The aircraft delivery took place while Vietnam’s Prime Minister Nguyen Tan Dung was paying an official visit to France on the occasion of the two nations’ celebrations of the 40th anniversary of their diplomatic ties.
Luu Duc Khanh, managing director of VietJetAir, said in a statement that the Sharklet-equipped Airbus A320 aircraft was the carrier’s strategic decision as it enabled the airline to offer quality services to passengers and save much from fuel bills.

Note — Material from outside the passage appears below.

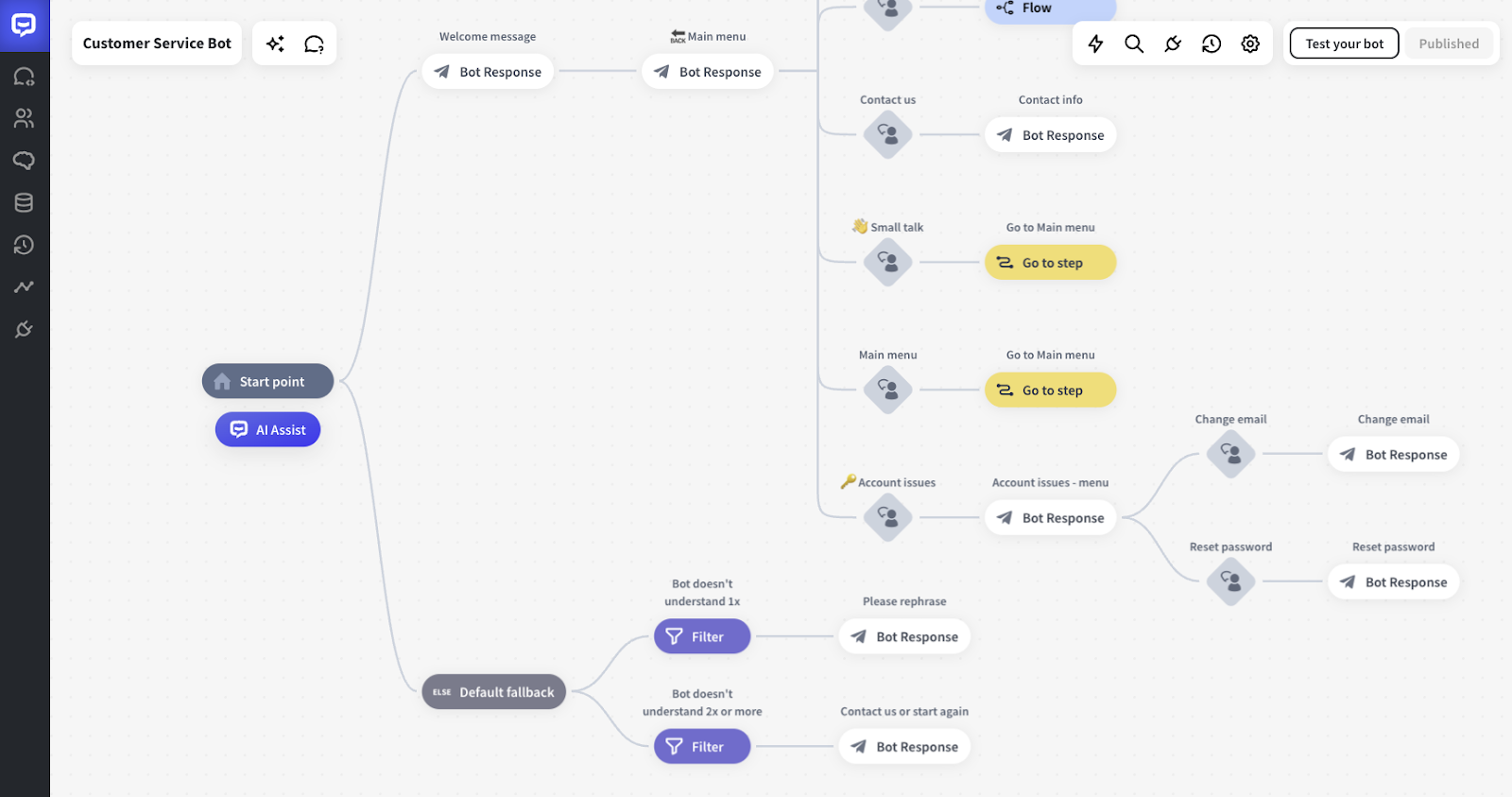Select the Reset password Bot Response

Put into service last year, the new Airbus allows airlines to cut fuel consumption by up to 4% and reduce some 1,000 tons of CO2 emissions per aircraft per year. With these aircraft, operators are flexible in either adding a range of 100 nautical miles or an increased payload capability of up to 450 kilograms.
Khanh said that VietJetAir became Vietnam’s first airline to operate Sharklet-equipped Airbus A320 aircraft and to join a list of few users of such a modern Airbus model in the region.
In April this year, the no-frills VietJetAir clinched an agreement with global aircraft leasing firm AWAS to lease Sharklet-equipped Airbus A320 aircraft for its domestic and international services. Both sides did not disclose the deal value.
Currently, VietJetAir operates nearly 500 weekly flights on 14 domestic and two international routes connecting Vietnam’s HCMC and Hanoi to Bangkok of Thailand. The second largest carrier in Vietnam after Vietnam Airlines plans to expand its network to Taiwan, South Korea, Singapore, Malaysia and Japan.
Just last weekend, VietJetAir announced that it had transported three million passengers after nearly two years it took off. The 3.000.000th passenger Duong Chau Toan with ticket code 9689540 for the HCMC-Bangkok route was awarded one year of free flying with the carrier’s flights on all its routes.